藻谷 俊介

2022年7月29日1 分

鉱工業生産 6月分

先月号では、5月が大幅マイナスだったのはGWの季節調整不全であり、6月の公表値は見かけ上急反発する可能性も大きいと述べたが、右図あるいは図2Bが示すとおり、予測通りになった。先月、経産省が基調判断を下げてしまい、今月再び上げざるを得なくなったのは、見苦しい。昨年の5月も同様であり、役所はその原因を自ら調べておくべきであった。5頁を見ても、明らかに日本だけ不自然である。

と言うことで、確かに中国ロックダウンの影響が遅れて5月に現れたとは言うものの、図3Aから一瞬にしてネガティブ・サプライズが姿を消し、図2Aの予測線は再上昇となったわけで、目先の鉱工業生産を不安視する必要はないことは、誰の目にも明らかになったと言うべきだろう。

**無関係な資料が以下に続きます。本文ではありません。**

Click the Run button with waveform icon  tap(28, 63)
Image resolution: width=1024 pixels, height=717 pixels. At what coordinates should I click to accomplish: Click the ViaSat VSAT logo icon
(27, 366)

世界生産(図4A)も、中国のロックダウンを乗り越えて、新高値を更新した。同じく中国の短期的な調整に影響されたと思われる半導体やデバイス系の生産も、6頁を見ると日中で反発が見られ、韓台でも全部ではないが反発が出てきている。目下不安視されているアメリカのサイクルとは別に、同様に大きな中国のサイクルがあり、それが戻っていることは米国統計主導の金融市場では認知が薄い。しかし、それを知っておくことは有益だろうと考えている。